Meine Teilnahme am Wettbewerb „Jugend debattiert“
![]() Hintere Reihe v.l.n.r.: Berenike Bögeholz, Janina Kracht (beide Jg. 11),
| Im Rahmen des Projektes „Jugend debattiert“ bin ich, Janina Kracht, am 21.03.07 nach Dortmund zur Landesqualifikation gefahren. Dort wurde in der ersten Debattenrunde über das Thema „ Sollen Notenzeugnisse durch Berichtszeugnisse ersetzt werden?“ debattiert. Meine Mitdebattantin und ich sprachen uns für den Ersatz von Notenzeugnissen durch Berichtszeugnisse aus. Insgesamt verlief die Debatte gut und man war froh die erste Runde überstanden zu haben. Doch nach etwa einer Stunde Pause folgte auch schon die zweite Debattenrunde zum Thema „Soll in der EU eine einheitliche Straßenverkehrsordnung eingeführt werden?“ Ich musste mich gemäß der ausgelosten Positionen dagegen aussprechen. Das jedoch war nicht meine Wunschposition und so fiel es mir schwerer, eine gute Debatte zu führen. Doch auch diese Debatte verlief, trotz schlechter Vorahnungen, gut. Bei der Siegerehrung bekam nun jeder seine Teilnahme-Urkunde, nur die ersten Fünf sollten keine bekommen. Nachdem nun alle Teilnahme-Urkunden vergeben waren, hatte ich immer noch keine bekommen, also musste ich mich unter den ersten fünf Debattanten befinden. Ich bin Fünfte geworden und war zu dem Zeitpunkt begeistert es von 52 Debattanten auf den fünften Platz geschafft zu haben. Am nächsten Tag sollte es auch gleich mit der Finaldebatte in Düsseldorf weiter- gehen. Noch am selben Abend bekam ich Fahrscheine für den Zug, denn ich durfte kostenlos fünf Personen mitnehmen.
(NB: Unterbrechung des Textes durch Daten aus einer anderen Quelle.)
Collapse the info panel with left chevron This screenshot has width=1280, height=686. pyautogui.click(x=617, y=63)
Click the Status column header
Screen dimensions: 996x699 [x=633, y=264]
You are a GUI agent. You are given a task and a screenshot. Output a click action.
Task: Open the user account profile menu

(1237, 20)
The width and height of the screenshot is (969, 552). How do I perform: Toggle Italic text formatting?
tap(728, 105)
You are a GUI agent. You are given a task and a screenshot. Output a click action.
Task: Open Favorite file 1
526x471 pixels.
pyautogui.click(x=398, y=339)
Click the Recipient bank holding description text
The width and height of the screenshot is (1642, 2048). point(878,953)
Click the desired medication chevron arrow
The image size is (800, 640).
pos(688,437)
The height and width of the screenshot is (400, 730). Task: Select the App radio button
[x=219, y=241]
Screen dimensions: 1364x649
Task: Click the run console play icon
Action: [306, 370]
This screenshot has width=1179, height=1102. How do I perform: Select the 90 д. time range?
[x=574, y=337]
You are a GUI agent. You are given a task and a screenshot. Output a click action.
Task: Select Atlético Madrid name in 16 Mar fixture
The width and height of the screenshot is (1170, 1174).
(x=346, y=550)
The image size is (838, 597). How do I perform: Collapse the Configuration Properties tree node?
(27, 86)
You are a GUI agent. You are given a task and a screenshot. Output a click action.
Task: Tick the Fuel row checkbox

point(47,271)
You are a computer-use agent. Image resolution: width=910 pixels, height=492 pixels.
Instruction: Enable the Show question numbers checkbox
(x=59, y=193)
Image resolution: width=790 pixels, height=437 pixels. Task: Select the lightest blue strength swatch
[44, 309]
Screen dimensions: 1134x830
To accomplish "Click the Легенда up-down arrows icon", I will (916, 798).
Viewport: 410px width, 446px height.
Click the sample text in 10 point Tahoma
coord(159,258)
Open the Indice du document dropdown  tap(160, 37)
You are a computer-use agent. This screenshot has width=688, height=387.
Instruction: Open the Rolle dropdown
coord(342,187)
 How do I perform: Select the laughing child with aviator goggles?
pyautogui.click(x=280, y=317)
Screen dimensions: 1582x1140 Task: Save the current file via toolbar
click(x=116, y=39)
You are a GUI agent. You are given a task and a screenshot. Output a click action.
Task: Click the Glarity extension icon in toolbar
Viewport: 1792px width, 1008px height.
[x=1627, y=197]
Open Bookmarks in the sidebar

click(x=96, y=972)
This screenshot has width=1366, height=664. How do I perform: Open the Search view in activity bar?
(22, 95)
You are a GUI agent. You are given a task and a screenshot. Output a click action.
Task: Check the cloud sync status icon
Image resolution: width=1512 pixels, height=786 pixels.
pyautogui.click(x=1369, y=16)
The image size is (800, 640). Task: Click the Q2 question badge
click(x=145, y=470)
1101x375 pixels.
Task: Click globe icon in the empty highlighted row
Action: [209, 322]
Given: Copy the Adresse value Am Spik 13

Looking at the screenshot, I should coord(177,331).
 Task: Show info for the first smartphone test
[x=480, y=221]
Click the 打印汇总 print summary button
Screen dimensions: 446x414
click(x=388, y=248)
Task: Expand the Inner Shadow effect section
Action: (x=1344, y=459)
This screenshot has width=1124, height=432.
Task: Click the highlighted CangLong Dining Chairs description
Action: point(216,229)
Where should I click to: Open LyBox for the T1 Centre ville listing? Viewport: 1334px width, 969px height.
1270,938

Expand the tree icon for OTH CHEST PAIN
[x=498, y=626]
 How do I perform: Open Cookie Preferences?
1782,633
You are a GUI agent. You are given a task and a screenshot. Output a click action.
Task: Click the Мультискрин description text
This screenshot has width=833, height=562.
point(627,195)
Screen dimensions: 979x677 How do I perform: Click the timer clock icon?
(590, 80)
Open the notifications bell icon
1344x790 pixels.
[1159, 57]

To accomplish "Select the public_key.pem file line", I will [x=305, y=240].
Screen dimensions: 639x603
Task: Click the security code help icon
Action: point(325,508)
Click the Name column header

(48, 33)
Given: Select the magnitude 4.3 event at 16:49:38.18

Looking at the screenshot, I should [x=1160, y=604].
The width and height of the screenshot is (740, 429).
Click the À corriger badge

Auf der Fahrt nach Düsseldorf begann ich meine Gedanken zum Thema „ Soll in parlamentarischen Fraktionen eine Jugendquote eingeführt werden“ noch einmal neu zu sortieren, denn ich würde mit ein bisschen Glück vielleicht doch noch mit debattieren können. Dem war dann leider doch nicht so, weil die andern vier Finalisten rechtzeitig erschienen waren. So konnte ich mir in Ruhe die Finaldebatten der Sekundarstufe 1 und 2 anhören und mir anschließend noch einen schönen Tag in Düsseldorf machen. Die Begegnung mit Frau Sommer war eine der ganz besonderen Art.